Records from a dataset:
Start of Block

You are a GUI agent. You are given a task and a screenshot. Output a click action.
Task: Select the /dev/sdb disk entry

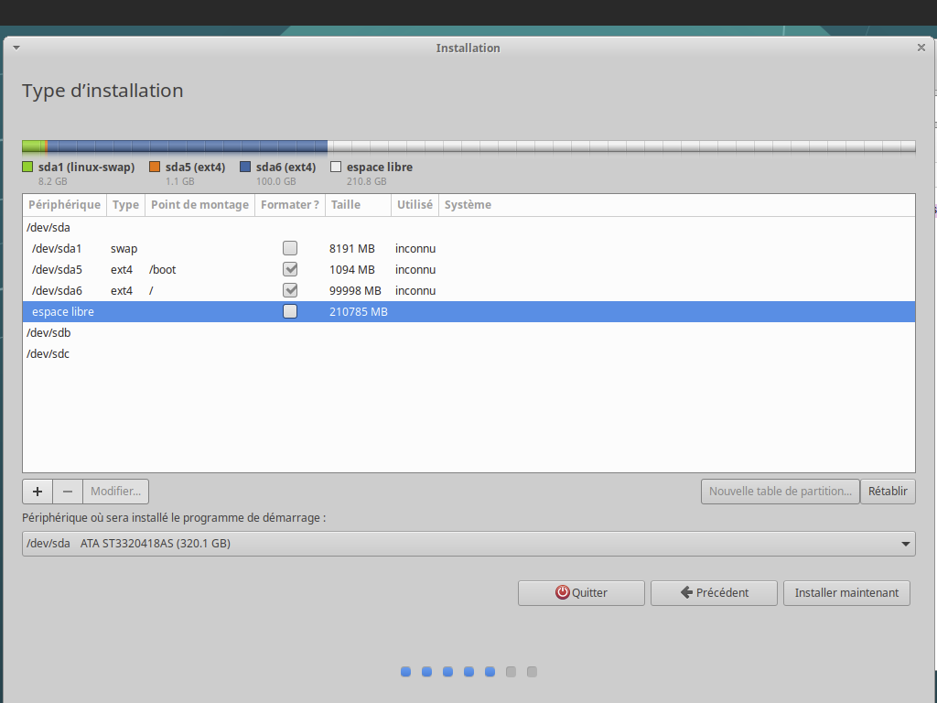pyautogui.click(x=48, y=333)
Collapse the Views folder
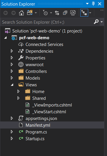Image resolution: width=107 pixels, height=156 pixels. click(12, 85)
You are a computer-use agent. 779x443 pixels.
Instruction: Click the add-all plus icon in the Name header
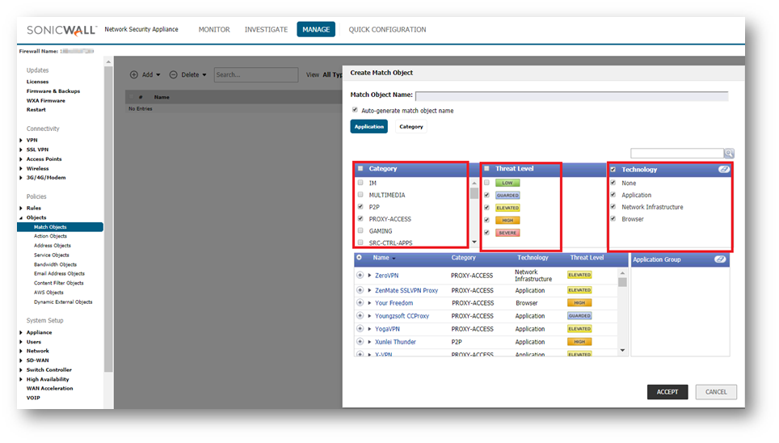tap(359, 258)
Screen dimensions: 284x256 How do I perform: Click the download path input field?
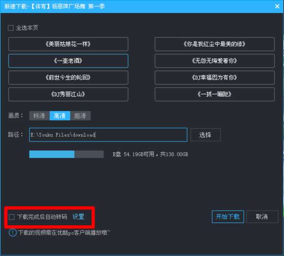click(x=108, y=135)
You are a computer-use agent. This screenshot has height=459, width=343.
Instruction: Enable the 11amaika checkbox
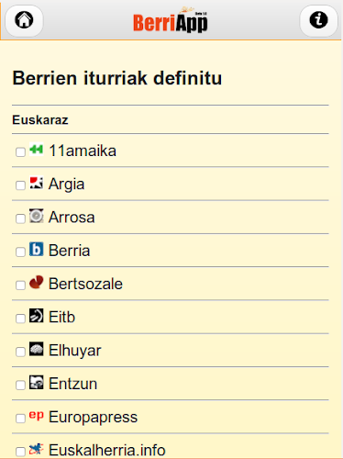[x=20, y=151]
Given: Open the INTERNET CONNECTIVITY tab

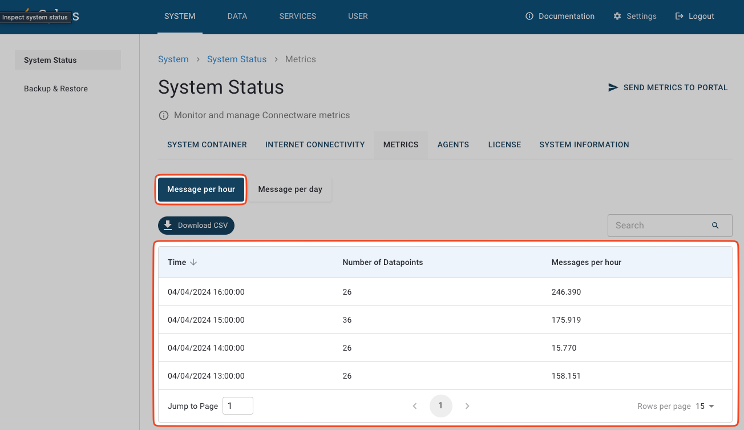Looking at the screenshot, I should 315,145.
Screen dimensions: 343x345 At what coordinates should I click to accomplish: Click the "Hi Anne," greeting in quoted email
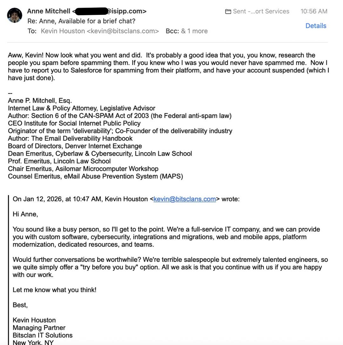25,214
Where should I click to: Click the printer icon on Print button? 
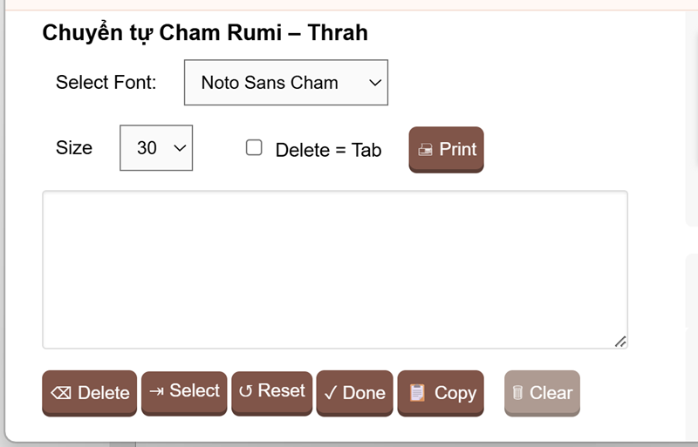(426, 150)
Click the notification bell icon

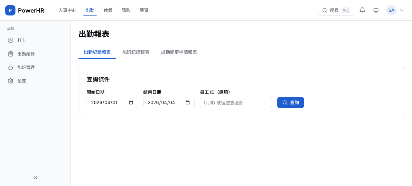tap(362, 10)
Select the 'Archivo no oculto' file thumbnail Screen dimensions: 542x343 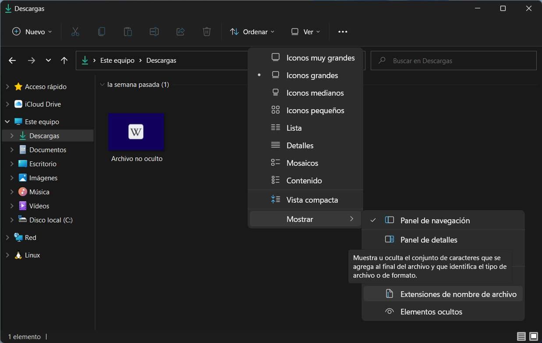pos(136,132)
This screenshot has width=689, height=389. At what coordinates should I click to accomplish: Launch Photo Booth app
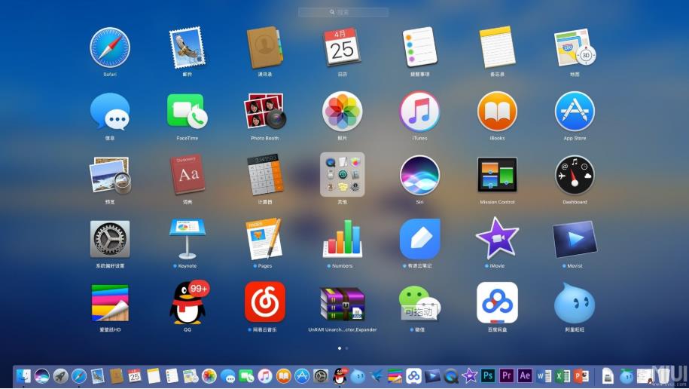(x=264, y=112)
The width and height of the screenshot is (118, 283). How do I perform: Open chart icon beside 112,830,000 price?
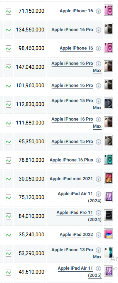[x=8, y=104]
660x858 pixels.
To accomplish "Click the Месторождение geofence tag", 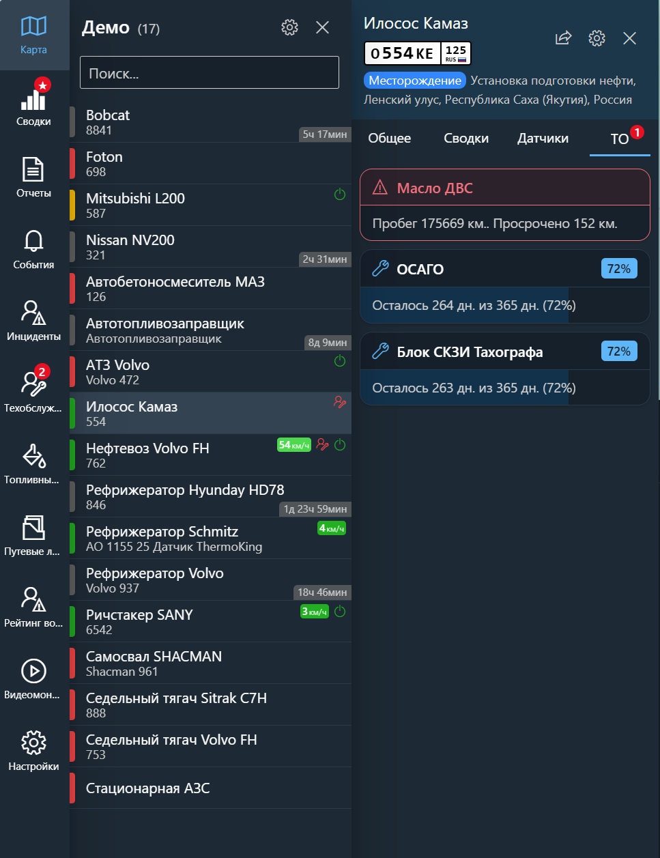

End of Block

## ASSIGNED TASK
Check each line of the records above for the word "agent" and report how many lines have it, as a number only.

## OUTPUT
3